As I alluded to earlier, however, usually the mothers themselves are suffering from the very same lack of confidence or anxiety or depression or lack of identity that has brought their daughters to therapy. But then their choice is about whether to seek help or not; to burden their family with their unhappiness or not – and I would suggest that, as parents, they have a responsibility to step up. Show children by example how to look after yourself, manage your emotions and live a fulfilling life. Don’t put responsibility for your own happiness, your loveless marriage, your unfulfilled ambitions, your unhappy childhood or your lack of friends on to your child.

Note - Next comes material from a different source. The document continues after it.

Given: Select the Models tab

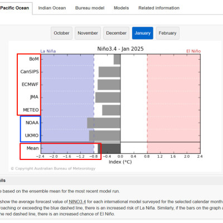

And most importantly, set your child free. As Stephen Johnson says in his fascinating exploration of personality disturbance, Character Styles, if you support your child to gradually separate from you, then you become less vital to her sense of identity; but if you don’t allow that, you ensure that your now adult child remains stuck at the emotional level of a very young child – not the ideal position from which to broach adult, autonomous life.

If this sounds like you, I appreciate this may have been uncomfortable reading. But we do need to speak about the role of parenting in mental health – instead of, as Oliver James says, passing the buck to the much more comfortable realms of psychiatric diagnoses and genetics – if we don’t want to keep raising a nation of adult children who feel unable to leave home.

Client confidentiality has been respected.